Here is the final version of my script that will watch for disconnected
client machines and kill their associated server side processes.
If I'm doing anything really stupid I would appreciate hearing about it.
If it's useful to anyone, feel free to pass it along.
Thanks,
Mark
#!/bin/sh
# the next line restarts using wish \
exec tclsh8.3 "$0" "$@"
# pg-watchdog -- make sure postgres clients are reachable.
#
# This program is a watchdog for postgresql.
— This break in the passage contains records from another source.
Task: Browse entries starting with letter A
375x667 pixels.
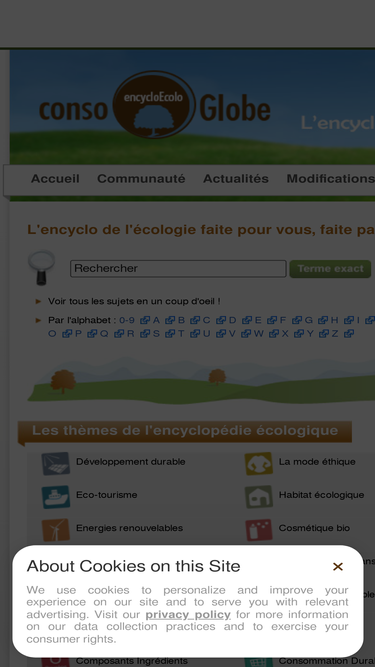Action: [x=156, y=320]
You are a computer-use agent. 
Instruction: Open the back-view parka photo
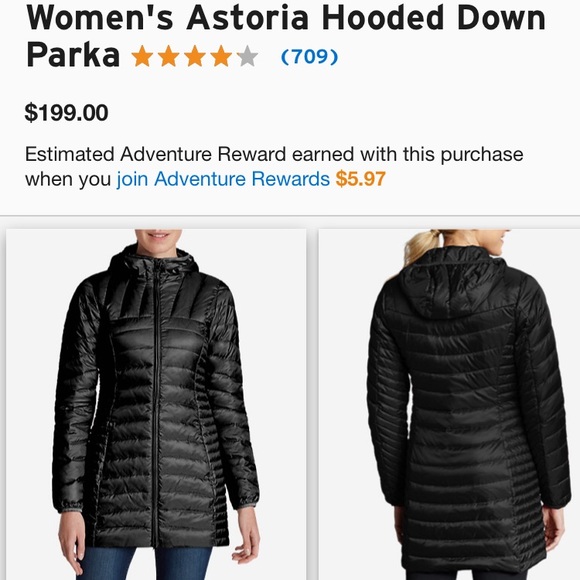click(449, 404)
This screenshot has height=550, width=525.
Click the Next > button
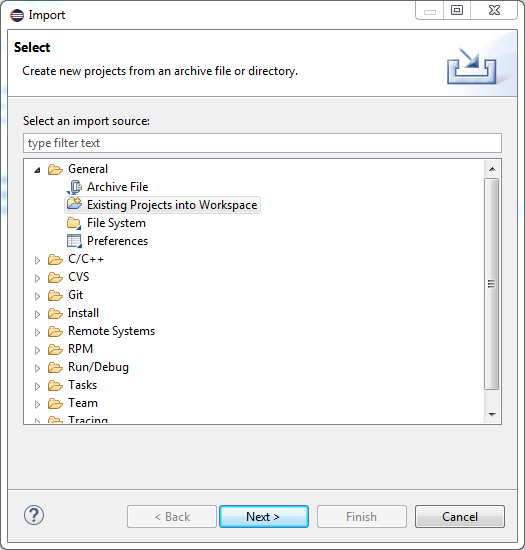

It monitors all
# postgresql client processes and kills them if the host upon
# which they are running becomes inaccessible over the network.
#
# This is necessary because if a machine goes down "hard" or
# if a network cable becomes disconnected, it can be several
# hours before postgres will be informed of this (for details,
# see chapter 23 of W. Richard Steven's TCP/IP Illustrated,
# volume 1). If a postgres client on that machine has a
# transaction lock, all other clients will be blocked waiting
# for that lock to be released.
#
# This program uses the Scotty package available at:
# http://wwwhome.cs.utwente.nl/~schoenw/scotty
# If you do not wish to install Scotty you can change
# the icmp command to instead use whatever flavor of
# ping is available on your system.
#
# Please send feedback, improvements, etc, to
# Mark Harrison, mh@pixar.com
package require Tnm
proc doit {} {
after 60000 doit
set pids("") ""
unset pids("")
set lines [exec ps auxww | awk {$11=="postgres:" {print $2 "/" $14}}]
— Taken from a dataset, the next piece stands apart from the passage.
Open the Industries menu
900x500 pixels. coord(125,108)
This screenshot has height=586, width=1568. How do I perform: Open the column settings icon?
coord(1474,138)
foreach s [split $lines \n] {
set x [split $s /]
set pid [lindex $x 0]
set ip [lindex $x 1]
if {[regexp {[0-9]+[.][0-9]+[.][0-9]+[.][0-9]+} $ip]} {
lappend pids($ip) $pid
}
}
if {[array size pids] > 0} {
set times [icmp -timeout 20 echo [lsort [array names pids]]]
foreach pair $times {
set ip [lindex $pair 0]
set time [lindex $pair 1]
if {$time == -1} {
foreach pid $pids($ip) {
puts "killing $pid from $ip"
exec kill $pid
}
}
}
}
}
after 0 doit
vwait forever
--
Mark Harrison
Pixar Animation Studios